掘金 后端 ( ) • 2024-04-07 15:10

1.Debezium和postgres介绍

Debezium

是一个开源项目,为捕获数据更改(change data capture,CDC)提供了一个低延迟的流式处理平台。你可以安装并且配置Debezium去监控你的数据库,然后你的应用就可以消费对数据库的每一个行级别(row-level)的更改。只有已提交的更改才是可见的,所以你的应用不用担心事务(transaction)或者更改被回滚(roll back)。Debezium为所有的数据库更改事件提供了一个统一的模型,所以你的应用不用担心每一种数据库管理系统的错综复杂性。另外,由于Debezium用持久化的、有副本备份的日志来记录数据库数据变化的历史,因此,你的应用可以随时停止再重启,而不会错过它停止运行时发生的事件,保证了所有的事件都能被正确地、完全地处理掉

postgres介绍

PostgreSQL是一个功能强大的开源数据库系统。经过长达15年以上的积极开发和不断改进,PostgreSQL已在可靠性、稳定性、数据一致性等获得了业内极高的声誉。目前PostgreSQL可以运行在所有主流操作系统上,包括Linux、Unix(AIX、BSD、HP-UX、SGI IRIX、Mac OS X、Solaris和Tru64)和Windows。PostgreSQL是完全的事务安全性数据库,完整地支持外键、联合、视图、触发器和存储过程(并支持多种语言开发存储过程)。它支持了大多数的SQL:2008标准的数据类型,包括整型、数值型、布尔型、字节型、字符型、日期型、时间间隔型和时间型,它也支持存储二进制的大对像,包括图片、声音和视频。

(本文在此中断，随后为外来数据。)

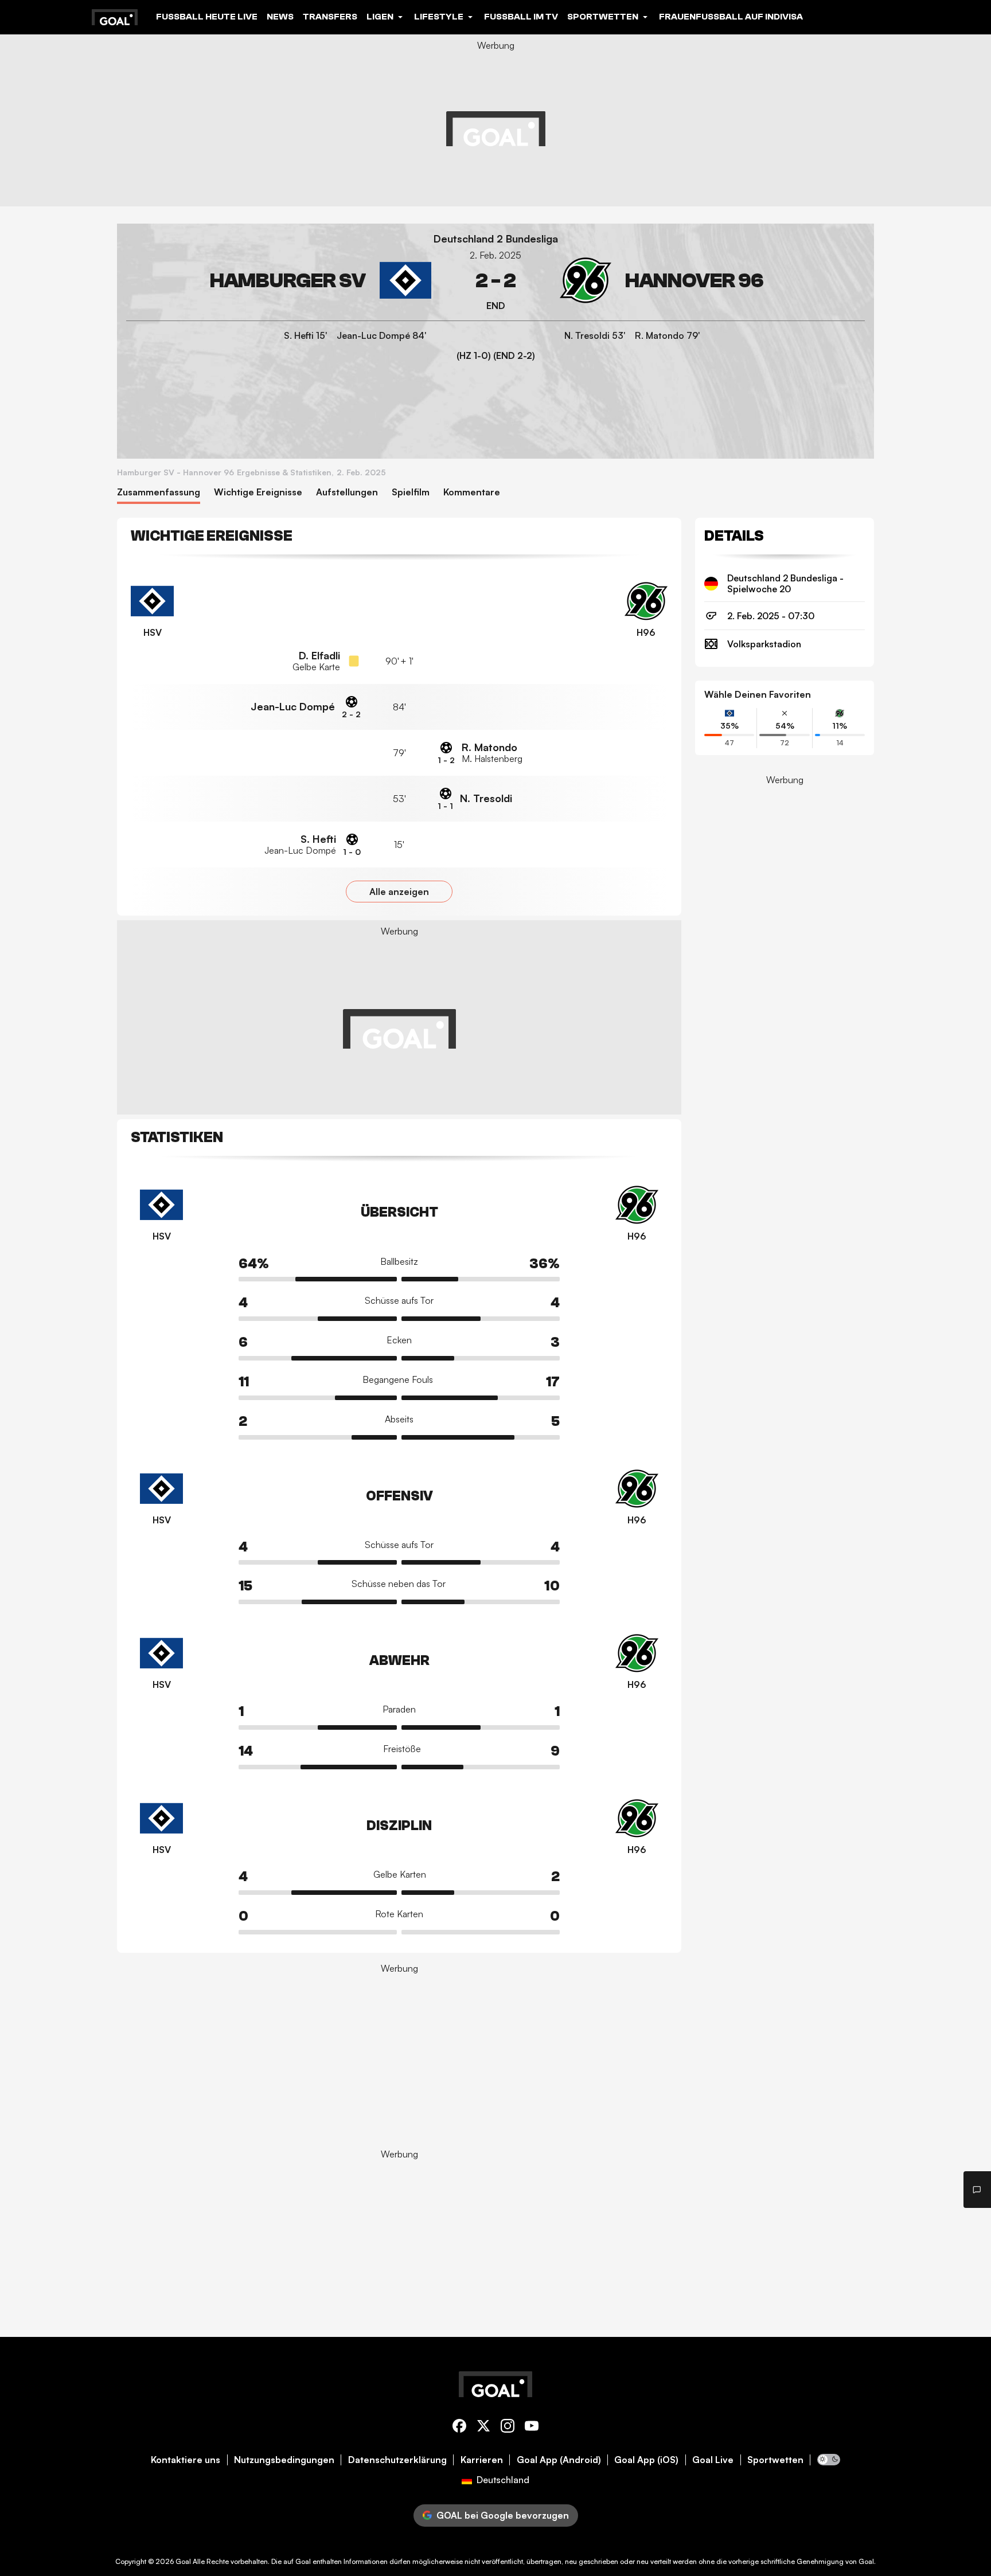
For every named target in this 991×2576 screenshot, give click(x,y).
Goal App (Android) (559, 2459)
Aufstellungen (347, 492)
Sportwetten (775, 2459)
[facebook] (459, 2428)
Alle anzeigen (399, 891)
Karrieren (482, 2459)
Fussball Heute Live (206, 16)
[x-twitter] (483, 2428)
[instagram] (507, 2428)
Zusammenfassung (158, 492)
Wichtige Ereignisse (258, 492)
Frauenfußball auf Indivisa (731, 16)
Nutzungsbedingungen (284, 2459)
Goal (183, 2561)
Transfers (330, 16)
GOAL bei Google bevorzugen (502, 2515)
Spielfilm (411, 492)
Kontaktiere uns (185, 2459)
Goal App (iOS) (646, 2459)
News (280, 16)
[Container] (278, 280)
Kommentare (471, 492)
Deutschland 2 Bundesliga (496, 239)
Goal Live (713, 2459)
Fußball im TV (521, 16)
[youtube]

PostgreSQL对很多高级开发语言有原生的编程接口,如C/C++、Java、.Net、Perl、Python、Ruby、Tcl 和ODBC以及其他语言等,也包含各种文档。

2.postgres测试环境搭建

1.安装

step1: 拉取 PostgreSQL 10.6 版本的镜像:

docker pull postgres:10.6

step2:创建并启动 PostgreSQL 容器,

在这里,我们将把容器的端口 5432 映射到主机的端口 30028,账号密码设置为postgres,并将 pgoutput 插件加载到 PostgreSQL 实例中:

 docker run -d -p 30028:5432 --name postgres-10.6 -e POSTGRES_PASSWORD=postgres postgres:10.6 -c 'shared_preload_libraries=pgoutput'

step3: 查看容器是否创建成功:

docker ps | grep postgres-10.6

2.配置

step1:docker进去Postgresql数据的容器:

docker exec -it postgres-10.6 bash

step2:编辑postgresql.conf配置文件:

vi /var/lib/postgresql/data/postgresql.conf

配置内容如下:

# 更改wal日志方式为logical(方式有:minimal、replica 、logical  )
wal_level = logical

# 更改solts最大数量(默认值为10),flink-cdc默认一张表占用一个slots
max_replication_slots = 20

# 更改wal发送最大进程数(默认值为10),这个值和上面的solts设置一样
max_wal_senders = 20

# 中断那些停止活动超过指定毫秒数的复制连接,可以适当设置大一点(默认60s,0表示禁用)
wal_sender_timeout = 180s

step3:重启容器:

docker restart postgres-10.6

连接数据库,如果查询一下语句,返回logical表示修改成功:

SHOW wal_level

3.新建用户并赋权

使用创建容器时的账号密码(postgres/postgres)登录Postgresql数据库。

先创建数据库和表:

-- 创建数据库test_db

 CREATE DATABASE test_db;

-- 连接到新创建的数据库 test_db

\c test_db

-- 创建 t_user 表

CREATE TABLE "public"."t_user" (
"id" int8 NOT NULL,
"name" varchar(255),
"age" int2,
PRIMARY KEY ("id")
); 

新建用户并且给用户权限:

-- pg新建用户

CREATE USER test1 WITH PASSWORD 'test123';

-- 给用户复制流权限

ALTER ROLE test1 replication;

-- 给用户登录数据库权限

 GRANT CONNECT ON DATABASE test_db to test1;

-- 把当前库public下所有表查询权限赋给用户

GRANT ALL PRIVILEGES ON ALL TABLES IN SCHEMA public TO test1;

5. 发布表

-- 设置发布为true

update pg_publication set puballtables=true where pubname is not null;

-- 把所有表进行发布

CREATE PUBLICATION dbz_publication FOR ALL TABLES;

-- 查询哪些表已经发布

select * from pg_publication_tables;

-- 更改复制标识包含更新和删除之前值(目的是为了确保表 t_user 在实时同步过程中能够正确地捕获并同步更新和删除的数据变化。如果不执行这两条语句,那么 t_user 表的复制标识可能默认为 NOTHING,这可能导致实时同步时丢失更新和删除的数据行信息,从而影响同步的准确性)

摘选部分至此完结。